_GOAL_
Answer these questions using the post titled "The Naming of Things":
1. Which dictionary's latest edition does the post discuss?
2. Who does the post name as the target audience for that dictionary?
3. Whose words does the post quote about defending what we love?

_DOCUMENT SEGMENT_
Tuesday 10 March 2015

The Naming of Things

Recently the latest edition of The Oxford Junior Dictionary was published.  These words (words that are to my way of thinking completely essential to a child's enjoyment of childhood and to an adult's relationship with the world) have been omitted:  Acorn, adder, ash, beech, bluebell, buttercup, catkin, conker, cowslip, cygnet, dandelion, fern, hazel, heather, heron, ivy, kingfisher, lark, mistletoe, nectar, newt, otter, pasture and willow.


In their place we have 'attachment, block-graph, blog, broadband, bullet-point, celebrity, chatroom, committee, cut-and-paste, MP3 player and voice-mail.'  A deeply sarcastic Whoopee.  I'm sure the lives of every child in a primary school classroom (for that is the 'target audience' for this dictionary) are deeply enriched by understanding these words in preference to the omitted words. Not.


Language helps us shape our sense of place, it mediates our experience of where we are.  It creates a familiarity that instead of breeding contempt (as the old adage goes) gives us an intimate relationship with the land.  With our land.  How can we deepen into that relationship if we don't even know which words to use, how to name what we see?


According to Wendell Berry "people exploit what they have concluded to be of value, but they defend what they love, and to defend what we love we need a particularising language, for we love what we particularly know."  I certainly love, unendingly and without reserve, the land I know. The place I live, my place.  I have gone on at some length in the past about the value of practices such as 'The Seven Directions of The Warrior' - we need to find our place in our land, whatever and wherever that land may be.  Even if you are surrounded by skyscrapers (and I must admit that I hope for your sake that you are not, or perhaps I mean that I would hope for my sake not to be - if I was) there is still rock, the living bones of the land, underneath the concrete.  There is still sky above you, birds to your left (quite possibly)and maybe even trees behind you.

_EXTRACTED DATA_
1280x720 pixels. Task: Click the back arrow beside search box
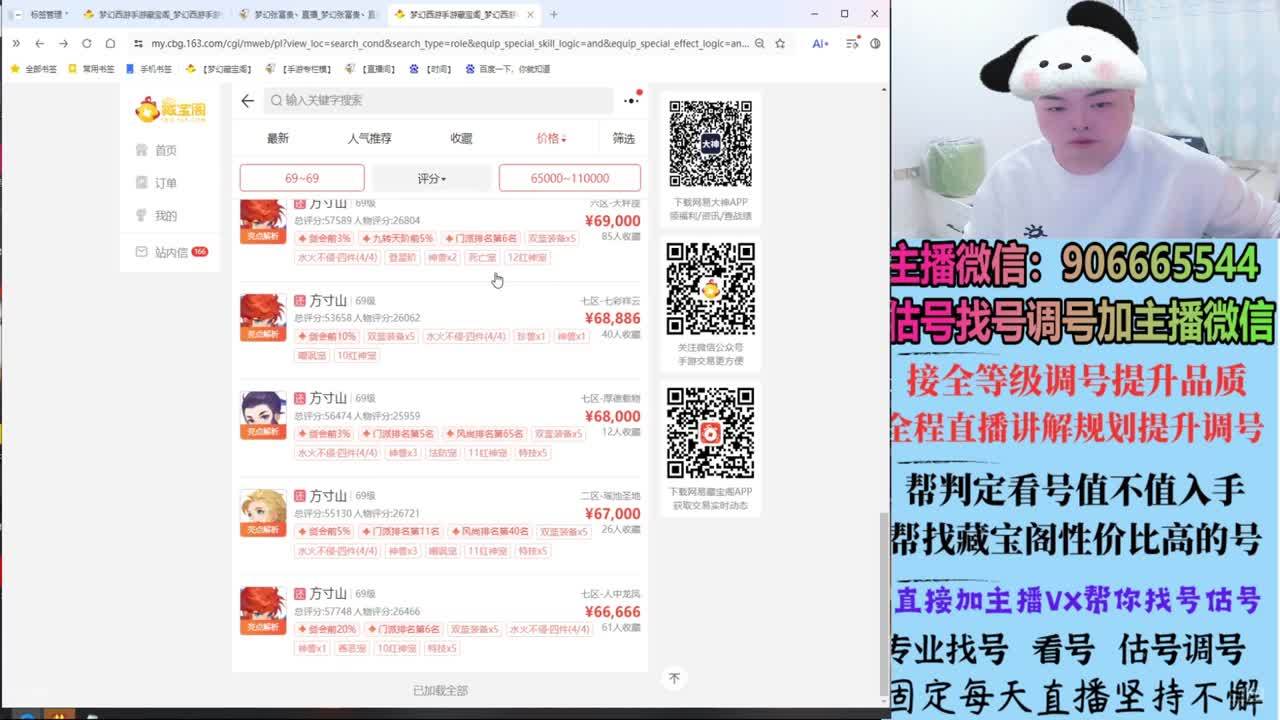(247, 100)
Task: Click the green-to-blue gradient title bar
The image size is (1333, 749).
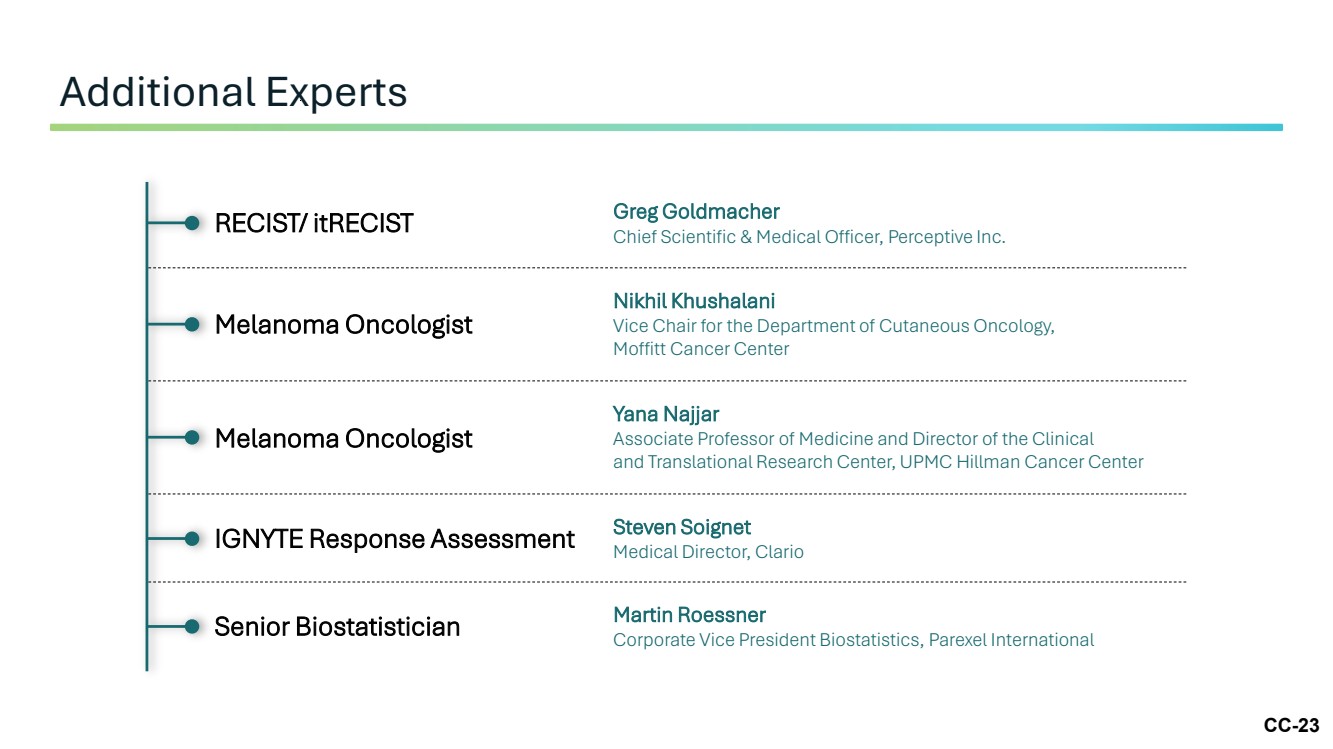Action: pyautogui.click(x=666, y=127)
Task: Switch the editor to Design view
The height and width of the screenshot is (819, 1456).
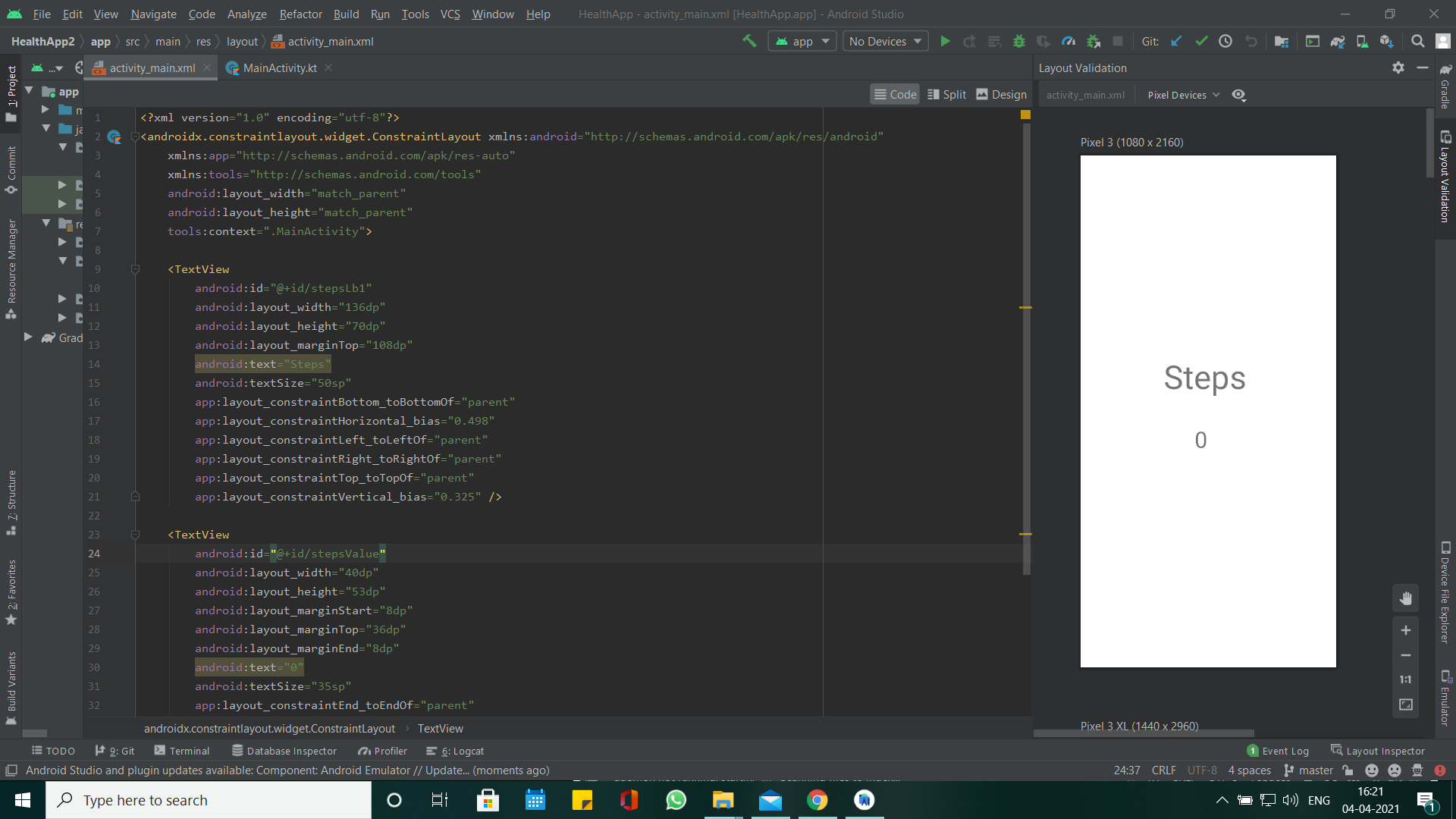Action: click(x=1001, y=94)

_EXERCISE OUTPUT_
1. The Oxford Junior Dictionary.
2. Children in a primary school classroom.
3. Wendell Berry's.